This mod was done on a 2010 CA edition Versys. It has the evap canister on the left side.
After using the GPS on my V, I no longer wanted to run the Garmin just on its internal batteries. This meant adding power up front. I asked for suggestions and got a few and weighed my options and likes. Thanks to those that offered opinions! This is what I came up with. It took some time and thought because I hate fabbing up brackets or spending lots o money for something that should not cost lots o money. Can't believe Kawasaki is asking >$120 for a socket and relay and bracket. I did the same thing for $20 and it is rock solid.
I wired my setup ALWAYS HOT. 12V always available, directly to the battery. My reasoning is that I don't use the GPS a lot so I will remove the GPS & Ram mount and power cord when not needed. My second reason is I can use this port for my battery tender when I don't ride for a long spell during the winter.
First, let me say THE MOST IMPORTANT THING during this install is an INLINE FUSE as CLOSE to the battery as practical.
Here we go!
First, buy the Socket.https://www.kawasakiversys.com/forum...er-forums.html
oreilly auto Part number 10749. I paid $10.99. It is all weather and sealed up good on the bottom and the spring cap works great with good tension as well as a seal under the cap.
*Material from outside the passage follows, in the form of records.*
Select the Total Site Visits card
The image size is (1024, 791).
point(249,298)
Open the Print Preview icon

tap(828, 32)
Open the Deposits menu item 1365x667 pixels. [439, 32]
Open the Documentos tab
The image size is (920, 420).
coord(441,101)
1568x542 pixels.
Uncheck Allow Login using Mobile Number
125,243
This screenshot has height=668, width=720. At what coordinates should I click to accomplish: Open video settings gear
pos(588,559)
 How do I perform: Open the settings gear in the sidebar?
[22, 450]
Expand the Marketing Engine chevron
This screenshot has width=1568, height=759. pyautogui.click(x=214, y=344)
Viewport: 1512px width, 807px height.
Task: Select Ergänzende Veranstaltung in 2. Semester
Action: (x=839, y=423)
You must remove the left and right side fairings (to lift the tank a little later). I chose the OEM location, but not the OEM hardware due to reasons stated earlier.
It was installed under the left fairing (accessible through the opening around the bars when all back together).
The photo below shows the retaining nut and brass lock washer that came with the 12V socket. They WILL NOT be used. At this point I was trying to figure out how to get the little bugger in there snug.
Discard the retaining nut and lock washer. They will not be used.
You will need to purchase the following hardware (I chose Stainless Steel & Nylon for corrosion prevention, and was available at Lowes):
1- 8-32 X 1 1/2" (1.5") Pan Head Screw
1- #8 Flat Washer
1- 3/8 X .171 X 1/4" Nylon Spacer
1- #8 Locknut (I chose the nylon insert style)
This is the stackup of the hardware.
Now lets have some fun!
Slide the flat washer onto the #8 screw and push it through the Socket (between the springs). Then slide the nylon washer onto the screw (under the socket). You will see why as you install.
Crimp or Solder a ring terminal to the short black (negative) wire and place under bolt as shown. Then install the socket using the #8 screw, flat washer, nylon spacer, and lock nut as shown.
2 zip ties around the socket and behind the brackets as shown and this bugger is TIGHT!
I chose to use a piece of black silicone tubing to protect and color my red wire back to the battery.
I had to remove the "can" cover on the left side, and remove the little rubber belt holding the little can (follow the two fuel lines down) and lift the rear of the fuel tank about 1.5". I placed a small 2X4 under the rear to hold it up so I could see to run the wire back. Use zip ties to route the wire back to the battery compartment. Button up the can and cover and mount the fuel tank back.
Use an inline fuse as close to the battery as possible on the + (hot) 12V. I used a ring terminal and cut a notch in the red OEM cover over the positive terminal. I purchased this one from the auto store that had a mounting tab hole on the cover. I placed it under the screw that holds the tool bag down as shown below. I did not use any of the fuses that were on the bike from the factory.
Here is a photo before putting the left fairing back on.
And a couple shots from the top after all back together!
Tested and works great! Very please with my install. If you choose to go this route, good luck. I would be glad to assist anyone nearby (Christiansburg Virginia) as well as offer online support!